Making Supply Chain Execution Real-time

Valdero upgrade aims to let manufacturers implement supply-, demand-side replenishment programs

Valdero upgrade aims to let manufacturers implement supply-, demand-side replenishment programs

Palo Alto, CA — June 24, 2003 — Solution provider Valdero this week rolled out the latest version of its supply and demand chain execution application suite, introducing what the company said is the first solution to combine supply chain analytics with replenishment planning and execution functionality.

Valdero said that version 3.0 of its eponymous suite adds application modules for supplier and demand replenishment intended to increase a manufacturer's responsiveness to changes in supply and demand, allowing them to better manage inventory and order-fulfillment processes.

As Valdero sees it, despite substantial investments in enterprise resource planning (ERP) and supply chain planning systems, manufacturers continue to face problems such as the need to manage excess and obsolete inventory, the challenge of balancing supply with actual customer demand to fulfill orders, and the imperative to minimize inventory liability in the sales channel.

The reason, the provider asserted, is that today's supply and demand chains have new requirements that ERP and planning systems do not address. Specifically, ERP systems primarily are intended to be systems of record for processing transactions, and they don't easily integrate information from external suppliers and distribution partners, while planning systems can give you a roadmap for moving forward but don't necessarily take into account daily changes and events, and these systems weren't intended to operate in today's highly outsourced manufacturing environment.

As a result, manufacturers face the problems of low visibility and high latency, making it difficult for them to respond to changes in demand for their products, resulting in supply-demand mismatches and a healthy dose of expediting to meet market fluctuations.

Valdero believes that its new version of its solution can bridge the gap between supply and demand planning and execution, according to Walt Rossi, vice president of marketing at the software company.

The new modules in the Valdero 3.0 suite, for supplier and demand replenishment, are intended to deliver real-time visibility into inventory positions internally and with multiple tiers of suppliers, contract manufacturers and distributors, Rossi said, thereby helping manufacturers automate vendor-managed inventory (VMI) programs and allowing them to postpone inventory and move more to a "pull-based" supply chain model.

The replenishment modules, which will be generally available in the next quarter, include four capabilities, including inventory buffer planning, signal generation when a re-order point is met, replenishment process planning and replenishment execution, including sending out advance shipping notices and tracking the fulfillment of a product back into the channel.

In general, the Supply Replenishment module is intended to enable VMI replenishment programs to postpone purchasing until materials are needed, helping to reduce inventory costs while avoiding stock outs.

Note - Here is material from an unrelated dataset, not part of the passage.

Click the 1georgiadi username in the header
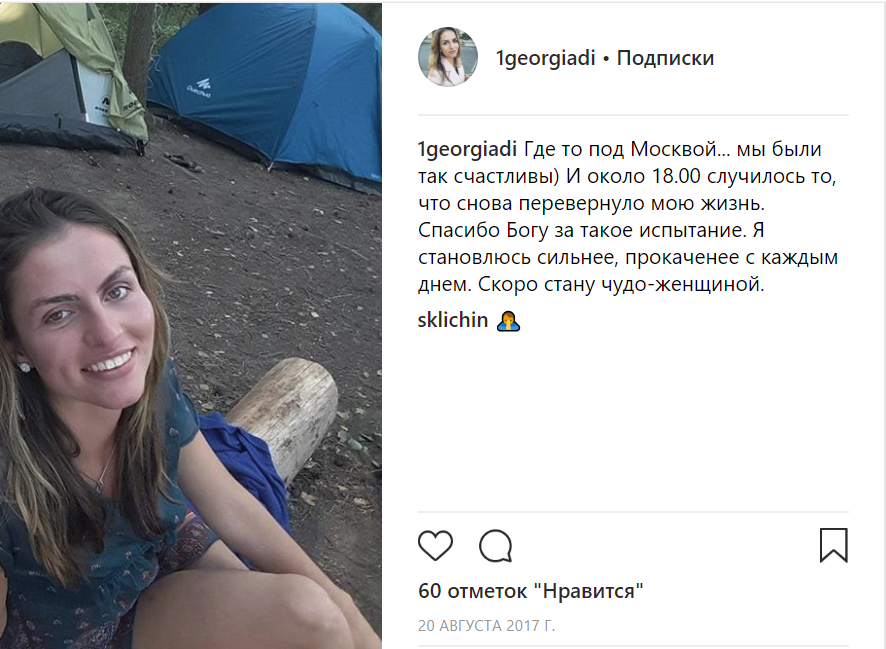 546,58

The Demand Replenishment allows companies to develop vendor managed inventory (VMI) programs with distribution partners to reduce channel liabilities while improving customer service and reducing transportation lead times.

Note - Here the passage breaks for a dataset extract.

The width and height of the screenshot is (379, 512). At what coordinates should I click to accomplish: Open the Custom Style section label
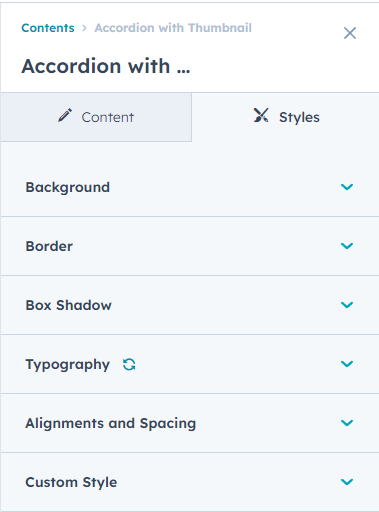(71, 482)
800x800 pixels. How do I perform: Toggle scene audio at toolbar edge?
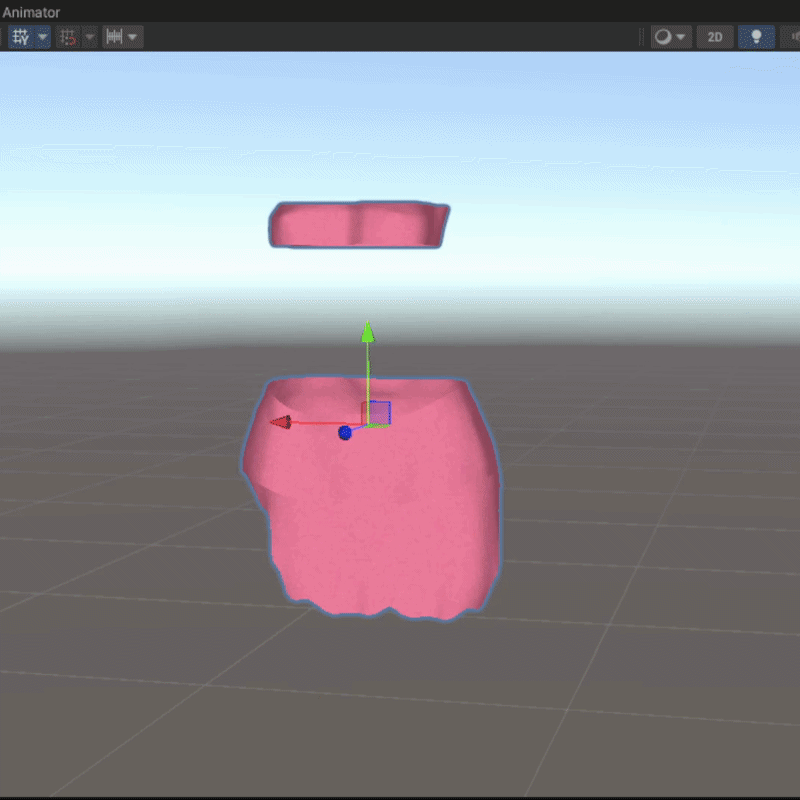coord(792,37)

Other modules in the Valdero solution include Multi-Tier Supply Visibility, for tracking global inventory across internal warehouses, contract manufactures and key suppliers to assess the impact of real-time fluctuations in demand; Multi-Tier Demand Visibility, to monitor actual demand, forecast consumption and product sell through at multiple tiers and channels of the demand chain to minimize the impact of forecast inaccuracies and accelerate time to revenue; and Supply Demand Matching, to align inbound supply with multiple consumption points and balance inventory across fulfillment centers to minimize shortages and maximize order fulfillment.

The potential benefits from using this type of solution, Rossi said, include the automation of previously manual processes, reduced inventory levels, improved order fill rates and increased customer service levels.

The target markets for the solution, according to Rossi, include "any companies that have higher volume movement of finished good products or high volumes of inbound components or supplies." Typically these companies have stronger relationships either with their customers and channel or their suppliers. Rossi singled out high-tech, consumer goods, medical devices and automotive companies, in particular.

The modules can be implemented incrementally, and Rossi said that Valdero has seen customers ordering follow-on modules after initial implementations, with deployment times running less than three months.

Moving forward, Valdero is looking to broaden its application for additional vertical markets, although Rossi did not say what markets the provider might target next.